DEMOKRATİK ÇÖKÜŞÜN BİLİMSEL VEÇHESİ
Geri kalmış bir ülkenin demokratik siyâset ve kapitalist ekonomi ile kalkınması veya gelişmesi mümkün değildir. Çünki geri bir ülkenin inisiyatif kazanma ve kalkınma yolunda kullanabileceği yegâne sermayesi “ insan gücü” ve/veya “beyin gücü”dür. Ama hernasılsa –bir şekilde- yetişmiş beyinlerin bir araya gelmesini önlemek ve onları “geri zekâlı”larla kuşatarak tecrite almak –ve hatta ülkeden kaçırtmak- da demokratik olarak(!) gâyet kolaydır…. Buradaki esas mesele, sürü sâikiyle –alışılmış veya alıştırılmış- ihtiyaçları talep etme eğiliminde olan çoğunluğun kararları ile yaratıcı ve yol gösterici birey(bilimci, düşünür vs.) kararlarını dengeleme noktasındadır… Sadece çoğunluğun oylarıyla belirlenen egemenlik ve iktidar anlayışı meşru sayılamaz. (Her ne kadar bazı hukuki denetim yolları ve müesseseleri düşünülmüş ve tesis edilmişse de, başkalarına bağımlı ve geri kalmış ülkelerde bu tedbirlerin(!), züğürt tesellisinden öte bir anlamı yoktur.) Çünki toplumu, ancak seçkin bireyler tarafından tesbit edilebilen –estetik ve matematikle ilgili- bilimsel hedeflerden veya inisiyatörlerin rehberliğinde girilebilen ulûhiyet yolundan mahrum bırakır. Ve bu şekilde, kronik ilerleme özelliğini veya gelişme temposunu kaybetmiş bir toplum da –dinî ve/veya mistik mugâlâtalarda teselli aramakla birlikte- giderek bir hayvan faunasına benzer; dolayısile insan kılığındaki mensupları da biribirini yer…
27 Mayıs 1960’tan sonra ülkemiz, kalkınma yolunda çok önemli bir fırsat yakalamıştı. Askerler, Üniversite’ye ve bilim adamlarına çok değer veriyor ve saygı gösteriyorlardı. Hatta ne garip ve/veya mûcizevî bir önsezidir ki, yönetici konumunda olan subaylar danışman olarak, hukukçu-mukukçu ve iktisatçı-miktisatçı’lardan çok, bir matematikçiye(bizim Cahit Arf hocamıza) güveniyor ve idârî konularda dahi onun fikrini soruyorlardı. Sanki hukuk, iktisat gibi branşların pek de bilimsel olmadığını, bunların –sâbitelere ve değişmez ölçülere dayanmayan- nedensellik mantığının gâyet oynak veya seyyal disiplinleri olduğunu anlıyorlarmış gibiydiler…
Bilimsel çalışmaları ile zâten bir “zirve” konumunda olan Masatoşi(sonradan Gündüz) İkeda burada hem laborant kadrosunda çalıştırılıyor hem de akademik kariyeri örtbas ediliyordu. Dolayısile matematikten ve bu entrikalardan anlamayanlar ve bilhassa öğrenciler açısından çok garip bir durum çıkıyordu ortaya; bölüm başkanı zâtmı daha değerli bilim adamı, yoksa İkeda’mı diye… Ben İkeda’nın verdiği cebir derslerinin tatbikâtını yaptırıyordum; hem de kendisinden ihtisas anlamında eğitim alıyordum; yani onun asistanı konumundaydım. Ama özlük ve kariyer edinme işleri bakımından da bölüm başkanına bağlıydım tabii ki… Buna rağmen –bilim adamı olacak her gençte bulunması gereken- Cengiz Uluçay yapmak istedi. Kurucu rektör Kemal Kurdaş’ın da hayırhah tavrıyla ODTÜ’yü, o zamanlar pek meşhur olan Amerika’daki Prinston Üniversitesi gibi bir bilimsel
araştırma merkezi ve/veya bir ekol hâline getirmek arzusuna kapıldı.
────────
Verilen görev:
Demokratik çöküş ve bilim üzerine olan yazıyı son cümlesinin ardından sürdürün. Sonraki kayıtlara bu iş için ihtiyaç yoktur.

Veri kayıtları:
────────
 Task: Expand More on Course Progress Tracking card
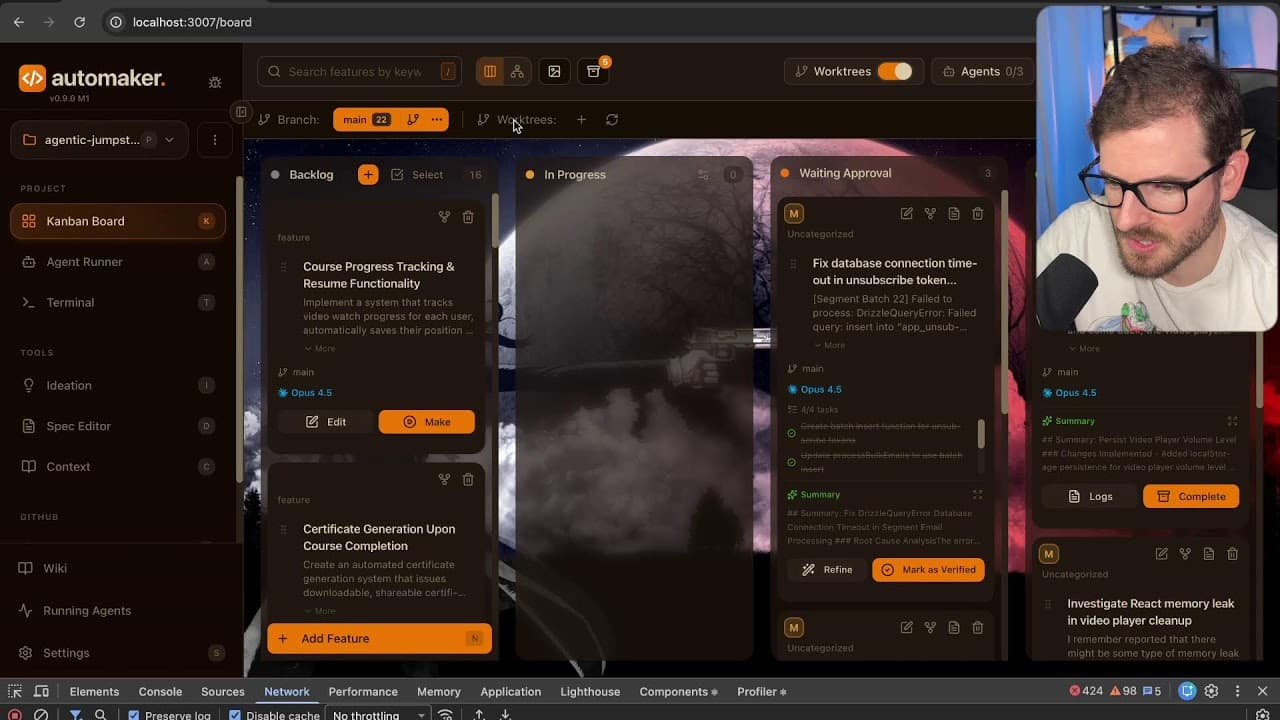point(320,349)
────────
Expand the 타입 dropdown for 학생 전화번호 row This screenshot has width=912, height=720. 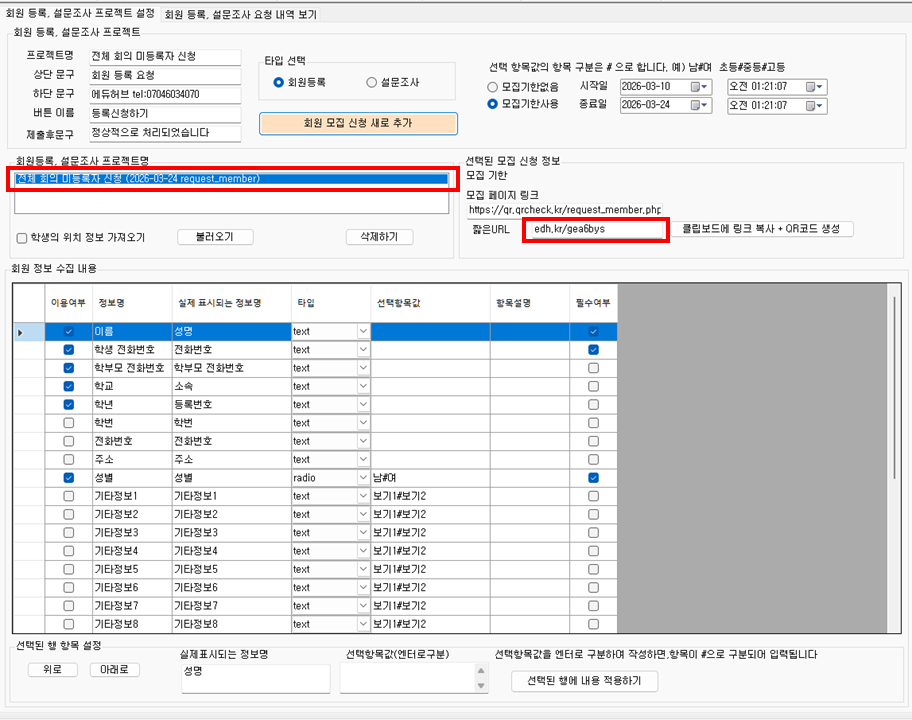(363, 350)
────────
Yanıt:
Bunun için her şeyden önce matematik bölümünün çok güçlü olması gerekiyordu ki bu yüzden C.Arf ile M.İkeda’yı ODTÜ’ye almakla bilimsel otoritenin çelik çekirdeğini oluşturabileceğini düşündü. Çünki bu şekilde kendisi ile birlikte, matematiğin analiz, cebir, fonksiyonlar teorisi gibi ana dallarında mârifet göstermiş ve/veya yaratıcılıklarda bulunmuş seçkin matematikçiler bir araya gelecekti. Üstelik, Cahit Arf’ın geometri hayranlığı ve her birinin Set Theory bazından “matematiksel mantık”a ve hatta “filozofik kritisizm”e açılan merakları ve düşünceleri de sözkonusuydu.
Bu insanlar, bir nevi meditasyon hâlinde içlerine kapanarak düşünen yâni kendi kendileriyle yarışan müstakil bireylerdi. Onun için de bunlar arasında kariyer rekâbeti ve giderek husûmet çıkması sözkonusu olamazdı.
C.Arf, C.Uluçay ve M.İkeda bir araya gelebilselerdi gâyet iyi biliyorum ki her şeyden önce hem üzerlerindeki “öğretmen”lik veya “okutman”lık yükünden hem de dışarıdan sipâriş edilen çalışmalardan kurtulmanın münasip bir yolunu bulacaklardı. Ve böylece de hem ilgilendikleri konuları öne almak sûretiyle hem de kendilerinin seçtikleri gençleri yetiştirmek üzere tam bir akademik etkinlik başlatacaklardı. Ki zaten ODTÜ’de kontratlı olarak çalışan pek çok okutman ve teknisyen vardı; yâni üniversitenin yapısı baştan beri böyle bir işbölümüne göre kurulmuştu.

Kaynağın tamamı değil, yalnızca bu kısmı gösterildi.